Dalam kaitannya dengan kecerdasan ruhaniah, pengertian
takwa sebagai bentuk tanggung jawab tersebut akan terasa lebih aplikatif dan
memiliki tolok ukur yang jelas serta dapat dilaksanakan secara praktis (workable)
sehingga mempengaruhi perilaku kita sehari-hari. Takwa bukanlah sesuatu yang
misterius atau mengawang-awang, bagaikan batas langit yang terasa sangat jauh,
sehingga tidak memberi motivasi yang kuat bagi kita untuk berbuat secara nyata
karena ia kurang memberikan gambaran, inspirasi, dan dorongan yang bersifat
motivatif.
Takwa merupakan bentuk rasa tanggung
jawab yang dilaksanakan dengan penuh rasa cinta
dan menunjukkan amal prestatif di bawah semangat pengharapan ridha Allah.
Sehingga, sadarlah kita bahwa dengan bertakwa, berarti ada semacam nyala api di
dalam qalbu yang mendorong pembuktian atau penunaian amanah
sebagai "rasa tanggung jawab yang mendalam" atas kewajiban-kewajiban kita
sebagai muslim. Tentunya pembuktian atau penunaian amanah itu dilakukan dengan
semangat yang berwawasan pencapaian amal prestasi.
Tanggung jawab adalah menanggung dan memberi jawaban,
sebagaimana di dalam bahasa Inggris, kita mengenal responsibility, yakni able to respond. Dengan
demikian, pengertian takwa yang kita tafsirkan sebagai "tindakan
bertanggung jawab" (yang ternyata lebih mendalam dari responsibility)
dapat didefinisikan sebagai "sikap dan tindakan seseorang
di dalam menerima sesuatu sebagai amanah dengan penuh rasa cinta ingin menunaikannya dalam bentuk pilihan-pilihan amal
saleh".
Amanah adalah titipan yang menjadi tanggungan, bentuk
kewajiban, atau utang yang harus kita bayar dengan cara melunasinya sehingga
kita merasa aman atau terbebas dari segala tuntutan. Bertanggung jawab berarti
kemampuan seseorang untuk menunaikan amanah karena adanya harapan atau tujuan
tertentu, yakni "bebas merdeka dari segala belenggu, iman, aman,
amanah, dan mutmainah". Sedangkan, yang dimaksudkan dengan pilihan-pilihan amal
saleh adalah cara kita berikhtiar (memilih yang terbaik) untuk memberikan
respons yang paling baik.
Harta, jabatan, anak, bahkan hidup itu sendiri harus kita
persepsi sebagai amanah. Karena, di dalamnya ada harapan-harapan untuk
meningkatkan dan memeliharanya dengan sebaik-baiknya.

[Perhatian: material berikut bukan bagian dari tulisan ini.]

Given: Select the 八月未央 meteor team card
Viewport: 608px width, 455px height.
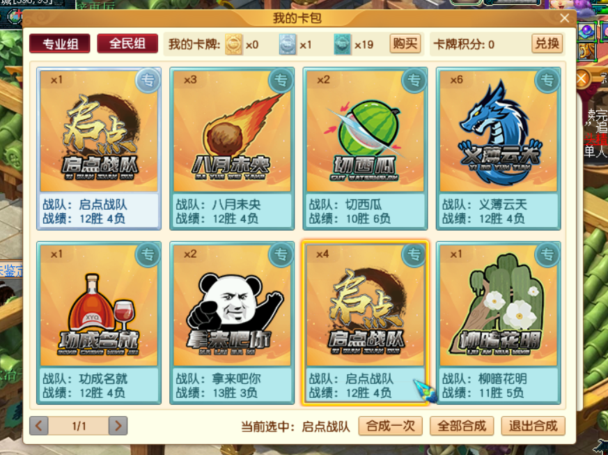Looking at the screenshot, I should (232, 148).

Lihatlah kaitan antara kata iman yang
kemudian dari keyakinan tersebut melahirkan rasa "aman".
Yaitu, kondisi yang bebas dari ancaman atau situasi tanpa kekhawatiran yang
membelenggu dirinya sehingga di tangan mereka segala sesuatu tidak akan cedera
atau rusak. Bila seseorang bisa dipercaya (iman, kredibel) dan di tangannya
segala sesuatu akan terpelihara dengan aman, maka orang pun akan merasakan
tenteram (mutmainah) karena merasakan ada jaminan yang kuat yaitu iman dan
aman. Amanah berasal dari prinsip iman. Sehingga, kewajiban atau tanggungan
yang tidak berasal dari prinsip iman bukan amanah melainkan tiran (thaghut),
yaitu bentuk pemaksaan yang tidak berdasarkan prinsip atau nilai-nilai iman.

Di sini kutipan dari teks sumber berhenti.